I ask at each camp for campers to raise their hand if they have been cheated before on the court by their opponent. Every hand goes up immediately. Then I ask them how many of them have ever made a questionable line call, one they were not positive was out but called it out. Every hand (including mine) goes up every time.


Then I ask what would we call that? And the answer, of course, is “cheating”. Because when we are not sure of a call, we are then sure to be cheating our opponent at least some of the time. Hence, why at TLC, we say if a ball is 99% out you call it good for your opponent.


Usually, we move on from there to other talking points.


But this summer, one of our campers raised his hand. I called on him and he began, “My dad gets so mad when I don’t win.” He said this with a look of anguish and continued. “I was in a tournament once, and I was ahead 5-1 in the second set after having won the first set easily. And then my opponent started playing better. He won his serve to get to 5-2, broke my serve to get to 5-3, won his serve to get to 5-4, and broke my serve to get to 5-5. At that point, my dad was so angry he left the match and went home. At 6-6, we went to a tiebreaker. I got to 6-5 in the seven-point tiebreaker and only needed one point to win the match. My opponent hit a groundstroke that landed right on the baseline. I called it out. I knew it was in. I won the match. And I have regretted that call to this day.”


Everyone in the room was completely silent.


And then he said, “But I didn’t want to go home and face my dad if I lost.”


I believe this parent loves his child. And I believe that if he knew the damage he was doing, he may stop. If he knew another way.


What are we doing to our children? Will we trade their happiness for a victory? Will we trade our relationship with them for a victory? When we do, we all suffer because of it. This dad is not a monster. He is human. He learned this from somewhere, probably his dad.


But what can be learned can be unlearned. I have seen it countless times at TLC. I have had parents come up and talk about how taking the focus off winning has changed their relationship with their child for the good, forever.


Our one job as parents is to be our biggest supporter of our child, to focus on what they can control, the Three Crowns of positive attitude, full effort, and good sportsmanship that Steve Wilkinson first introduced at TLC decades ago.
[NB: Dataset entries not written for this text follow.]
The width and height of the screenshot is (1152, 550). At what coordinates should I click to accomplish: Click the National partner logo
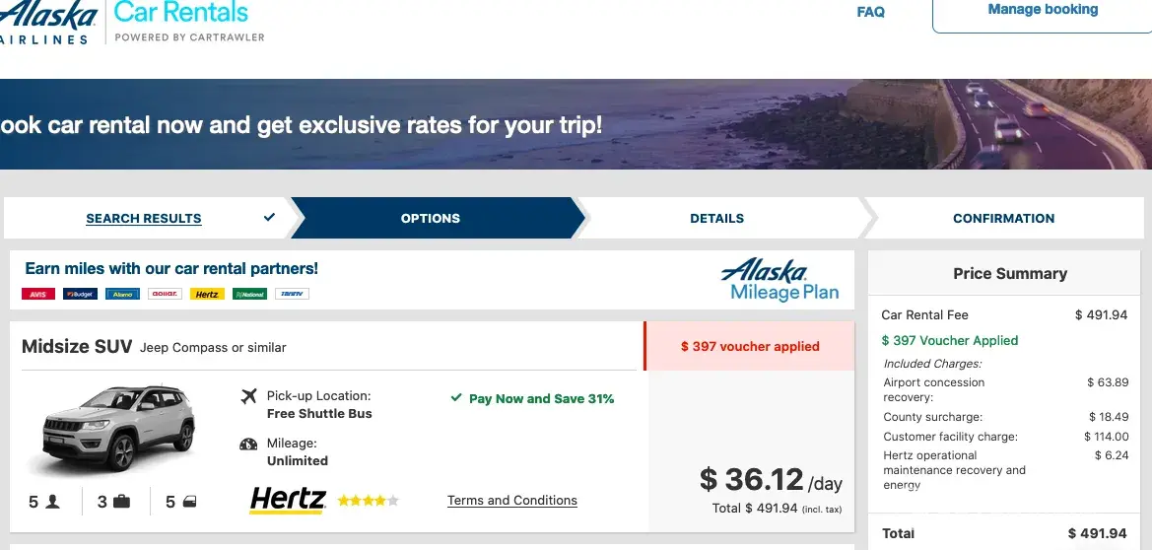point(249,294)
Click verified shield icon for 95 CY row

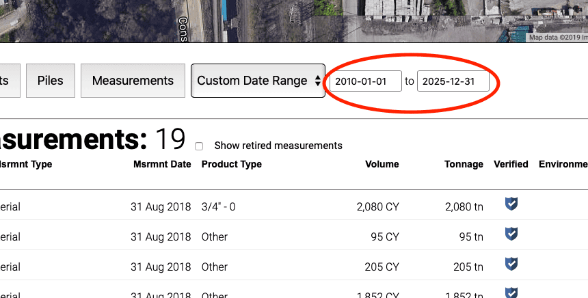[x=511, y=234]
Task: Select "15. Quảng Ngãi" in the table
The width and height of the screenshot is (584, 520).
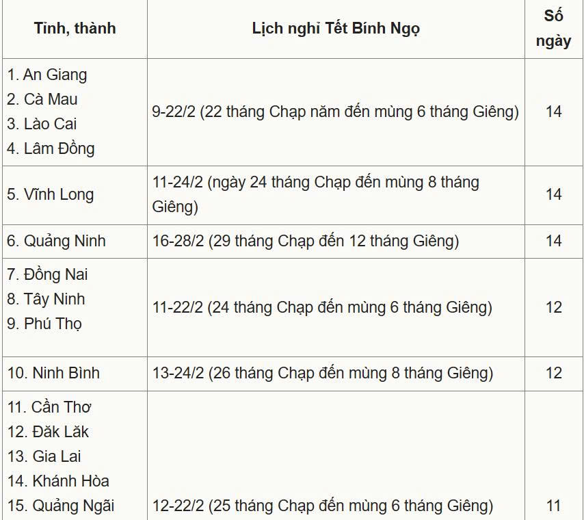Action: (60, 506)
When that message is brought home and received, I have had parents approach me with amusement, and say how when they forget, their child reminds them, “Dad/Mom, please remember what they say at TLC, not to coach me, to focus on the things I can control, and to let me have fun.”


This past Minnesota girls high school state tennis tournament, a parent of a TLC camper who was playing (one of the 88 participating in the tourney) said a brief hi to me after his daughter was eliminated 6-0 6-0. She had the biggest smile on her face throughout the match. And her dad approached me and said, “I am so lucky to get to watch her play.”


We get to choose. We get to choose. It is not too late to apologize to your child if you have burdened them with your own baggage. And it is not too late to change your mantra to “I am so lucky to get to watch you play.”